_PROMPT 1:_
From the entries below, copy the lines word for word, starting at the line that contains "Find the location of a particular element. This" and ending at the line that contains "the interactive icon". Leave the pictures out.

In a news release, Perry said he plans to work closely with

lawmakers to flesh out the spending plan, which he said would meet

the state’s essential needs over the next two years.

Perry, along with fellow Republicans Tom Craddick, the new House

speaker, and incoming Lt. Gov. David Dewhurst, has been urging the

GOP-dominated Legislature to resist any pressure to raise taxes.

The budget for the present two-year cycle is $114 billion.

“The current fiscal situation demands that we re-examine the

core responsibilities of government and the state spending

practices of the past dozen years,” said Perry, who issued his

budget recommendation in cooperation with Dewhurst and Craddick.

“This budget starts at zero, because in tough budgetary times,

every dollar spent by government must be scrutinized to determine

whether it justifies consideration as a priority.”

In Fort Worth, Texas Comptroller Carole Keeton Strayhorn neither

praised nor criticized the budget proposal. It is “certainly the

leadership’s prerogative” to submit such a budget, Strayhorn said

before speaking to a group of real estate agents Friday at the

Petroleum Club.

“I’ll let the governor, the lieutenant governor and the speaker

speak for themselves on what they’re doing,” she said.

Strayhorn said she has suggested a different approach to solving

the shortfall. Her plan would give agencies a working number and

force them to justify additional expenditures, she said.

While the three top leaders said the unprecedented action of

recommending a zero budget will end with greater accountability for

state spending, critics called the document an abdication of their

responsibility to set priorities for the Legislature, which meets

for 20 weeks every other year.

“The governor is the chief executive officer of our state, and

he is required by the Texas Constitution to make recommendations

for funding the state’s needs to the Legislature,” said F. Scott

McCown, who heads the Center for Public Policy Priorities, a

liberal-leaning think tank.

“By zeroing out every agency, he is admitting that he cannot

make budget recommendations to meet the state’s needs without

additional revenue,” McCown said.

The head of Texas Citizens for a Sound Economy praised the idea

of starting the budget at zero, saying that no state agency should

begin the process expecting a sum because it may have received that

amount in the past.

_ENTRIES:_
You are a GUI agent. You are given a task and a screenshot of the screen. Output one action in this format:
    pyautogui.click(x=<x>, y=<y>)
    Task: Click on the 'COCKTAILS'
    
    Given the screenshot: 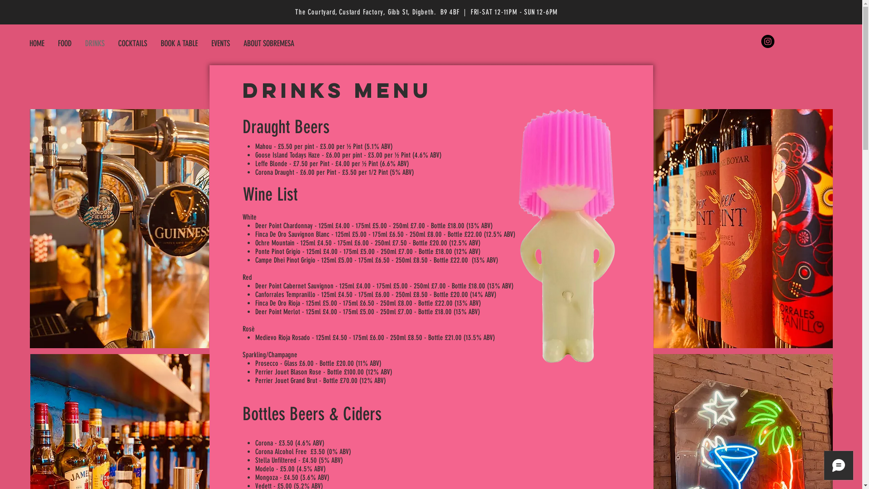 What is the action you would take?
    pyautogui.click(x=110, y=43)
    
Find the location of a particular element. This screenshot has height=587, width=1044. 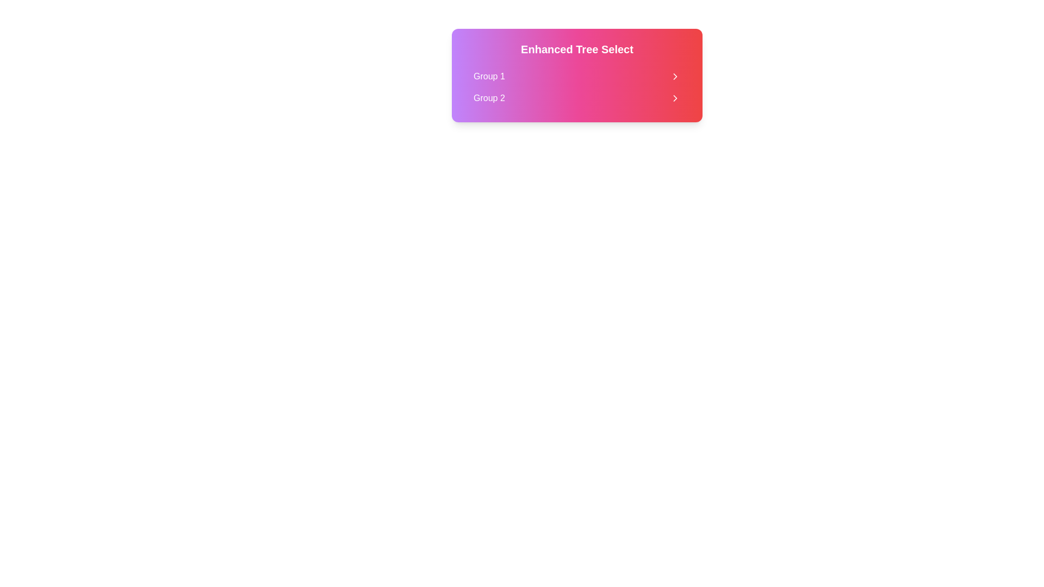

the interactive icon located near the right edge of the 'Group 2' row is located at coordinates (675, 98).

* * *

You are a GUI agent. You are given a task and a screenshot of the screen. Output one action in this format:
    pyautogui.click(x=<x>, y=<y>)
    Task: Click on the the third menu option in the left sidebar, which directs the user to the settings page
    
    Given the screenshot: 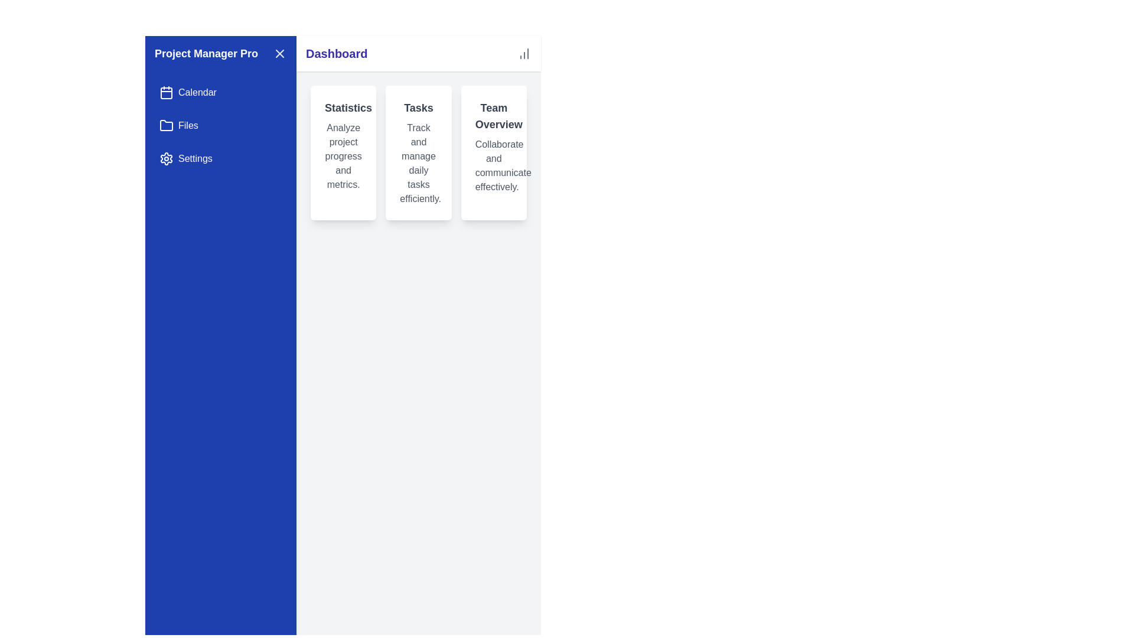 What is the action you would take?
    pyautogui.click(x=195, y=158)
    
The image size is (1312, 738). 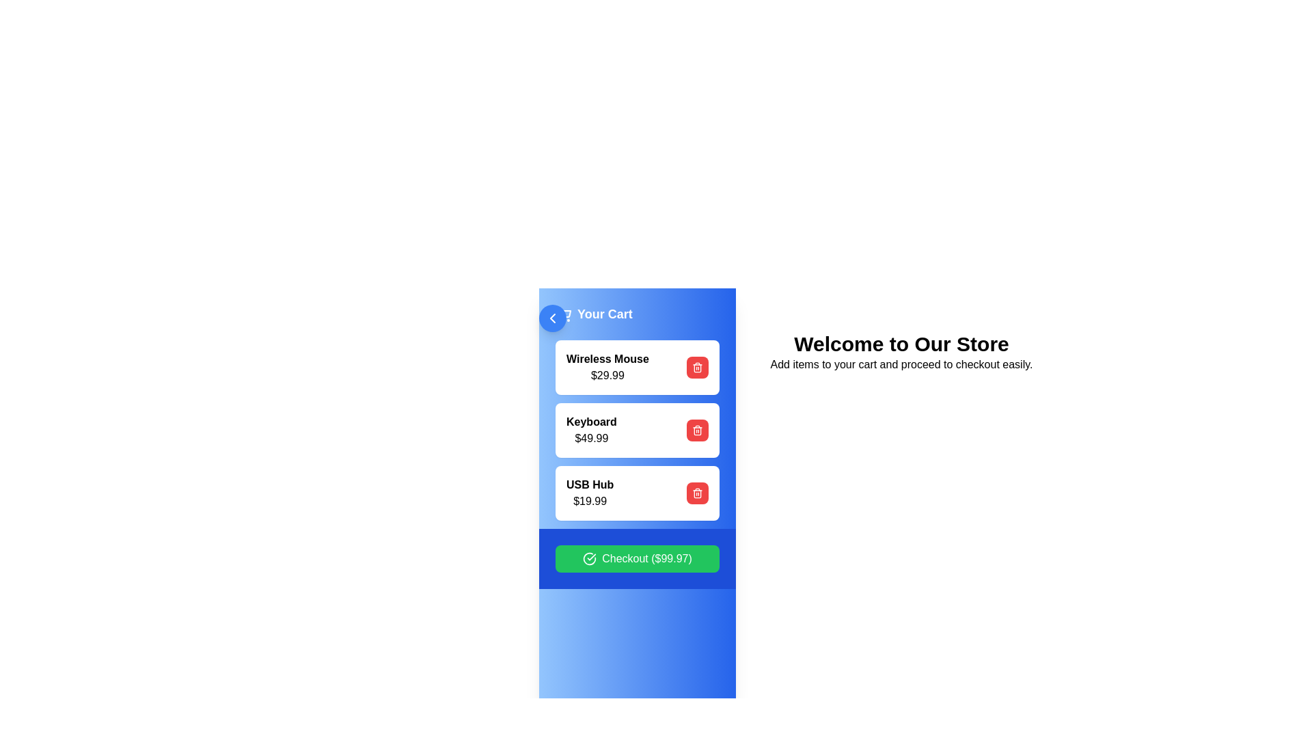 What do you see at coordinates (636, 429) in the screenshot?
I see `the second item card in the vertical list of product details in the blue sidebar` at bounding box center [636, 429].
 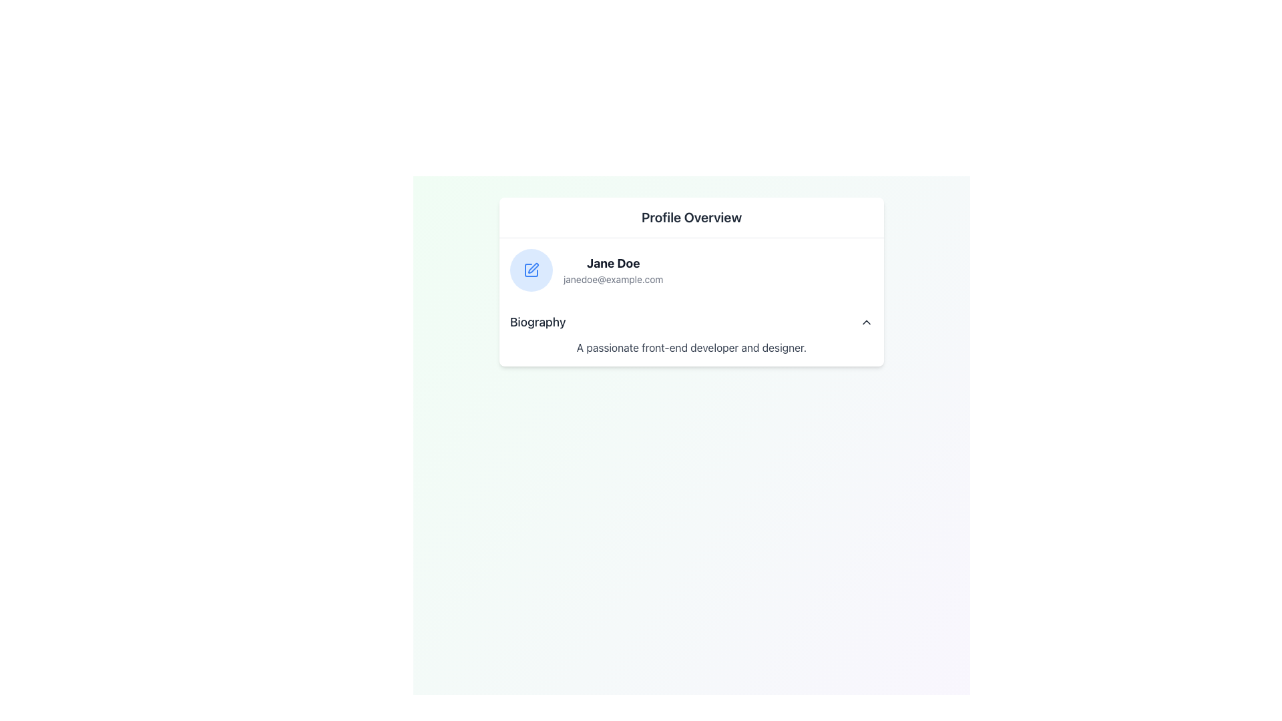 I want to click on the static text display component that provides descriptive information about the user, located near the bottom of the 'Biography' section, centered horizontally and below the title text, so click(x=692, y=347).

---

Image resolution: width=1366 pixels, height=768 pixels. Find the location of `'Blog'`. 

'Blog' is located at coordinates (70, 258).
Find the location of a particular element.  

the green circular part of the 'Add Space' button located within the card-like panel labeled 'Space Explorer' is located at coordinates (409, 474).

_PROMPT 2:_
List every person named in the budget article.

_RESULT 1:_
Find the location of a particular element. This screenshot has height=587, width=1044. 

the interactive icon located near the right edge of the 'Group 2' row is located at coordinates (675, 98).

_RESULT 2:_
Perry
Tom Craddick
David Dewhurst
Carole Keeton Strayhorn
F. Scott McCown